|Photo courtesy of Flickr user Nomor95 under Creative Commons 3.0|
I used to like Chris Brown. And not just because he was really, really, ridiculously good-looking.
At a time when everyone seemed to be "in love with a stripper," Brown was more respectfully interested in more modest women, like the ones he chased in "Excuse Me, Miss." And when most music wanted you to "shake that ass" for them, Brown wanted to dance with you; "Forever."
I even had "Kiss Kiss" as my ringtone for a while. Because ringtones were thing. And I used to really like Chris Brown.
When he and Rihanna performed together at the 2007 MTV Video Music Awards, it seemed like a match made in pop culture heaven. I was even a little jealous.
But that was almost 4 years ago. A lot has changed since then.
In February of 2009, Brown was arrested for assaulting Rihanna. According to sources for E! news, "she suffered visible bruises on her face during an early morning confrontation." The couple skipped the Grammys the next day-- even though both were nominated for awards and scheduled to perform.
After spending some time apart, the two reconciled at P.Diddy's Florida mansion. While reports made it clear Rihanna's family was concerned, "her father Ronald Fenty said he would support his daughter whatever decision she made."
Brown was sentenced that August, receiving 5 years of probation. The hearing revealed the couple had been involved in two other incidents of domestic violence before the very public February ordeal.
By November, they were officially over, and Rihanna was speaking out against domestic violence. During a particularly painful interview, she admitted going back was a mistake and that she was embarrassed by her decision.
Fast forward to February of this year, when a judge lifted Brown's restraining order-- supposedly to make award shows less awkward.
Both careers continue to flourish. Brown has even released a new album, F.A.M.E. which he recently promoted on Good Morning America. But when he was asked about the past, Brown flipped and split.

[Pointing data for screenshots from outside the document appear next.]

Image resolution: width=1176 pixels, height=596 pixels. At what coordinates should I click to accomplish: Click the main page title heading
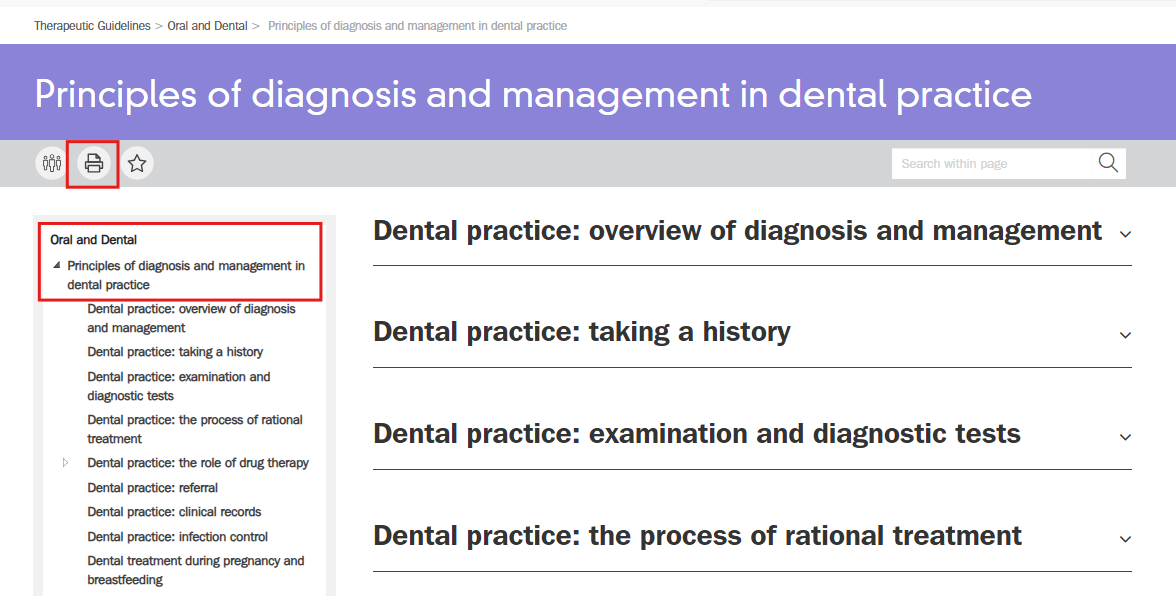point(532,95)
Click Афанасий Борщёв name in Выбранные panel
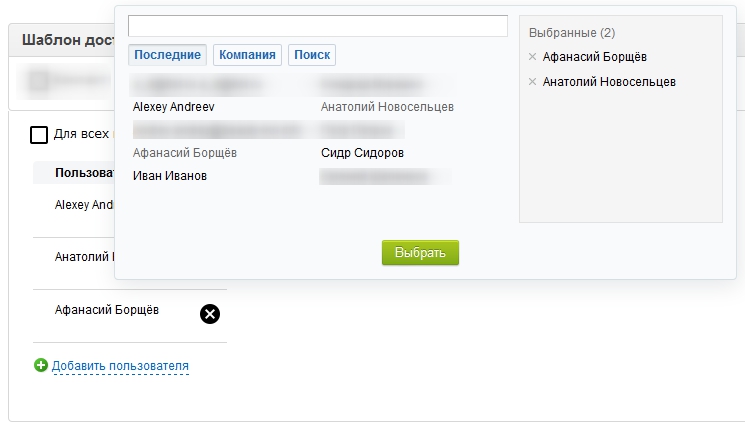 pos(594,57)
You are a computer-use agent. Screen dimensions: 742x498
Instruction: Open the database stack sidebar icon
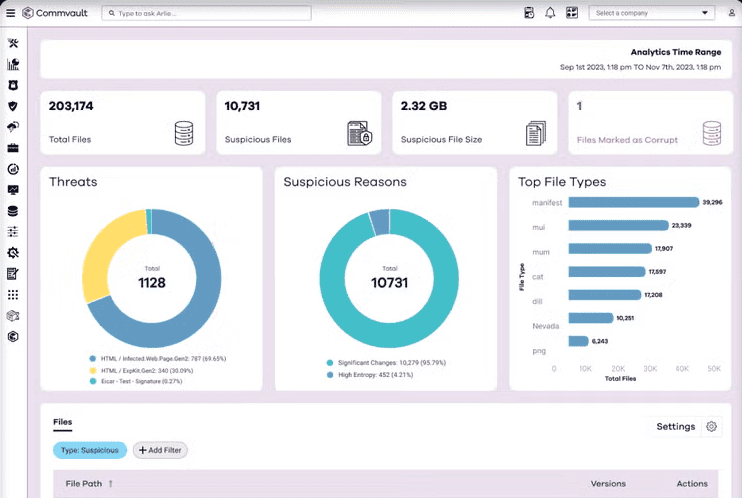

"ABC News said Brown smashed a window in his dressing room after his interview with GMA's co-host Robin Roberts on Tuesday. Roberts had asked Brown about the Grammy eve beating two years ago, for which he is still on probation."He apologized and "noted that he didn't physically harm anyone." But property damage, instead of assault, isn't exactly a personal victory.
Brown desperately wants to move on. But people aren't going to forget. And they shouldn't.
In a world where too much domestic violence goes undocumented, Brown needs to be held accountable. Otherwise, the courage it took Rihanna to come forward was all in vain.
Usually celebrities wrong the unknown. But in this instance, both parties were already famous, so the victim had agency. Rihanna had access to the same news outlets as her assailant. And her story wasn't overshadowed by Brown's popularity because she was equally popular.
No one assumed Rihanna was doing it for money or fame. She was simply doing it because it was right. And everyone saw how difficult it was for her to come forward. Rihanna, like all victims, would gain very little. She had more to lose by telling the truth.
But Brown is still trying to make a comeback. The first single off his new album (the same song he performed on Good Morning America, before he stormed off) is rather predictable; go to the club, pop bottles, yell things (like "yeah") and hopefully hook up. Just another day in the life.
And the music video for "Yeah 3x" showcases Brown's dancing, which increasingly defies gravity.
But when it comes time to "break it down," Brown says rather something disturbing:
"All the pretty young things in the party-- lemme see your hands up. And if they mad and they don't wanna party-- tell 'em shut the fuck up."
Normally, these non-rhymes would pass under the radar, almost completely undetected. But it's harder to stomach Brown's aggressive language, given his violent tendencies.
Offended, my immediate response was; "Don't tell me to shut the fuck up, Chris Brown."
Typically, musical misogyny is merely a performance. But I stopped giving Brown the benefit of the doubt once he blurred the line between questionable lyrics and unforgivable actions.
Of course it's problematic that hyperbole involving sexual objectification and violence against women sells music-- but real, documented violence is totally unacceptable.
While Brown has tweeted his thanks to followers for their overwhelming support, this is one former fan who is not impressed. Or buying it. And as far as I'm concerned, it's over.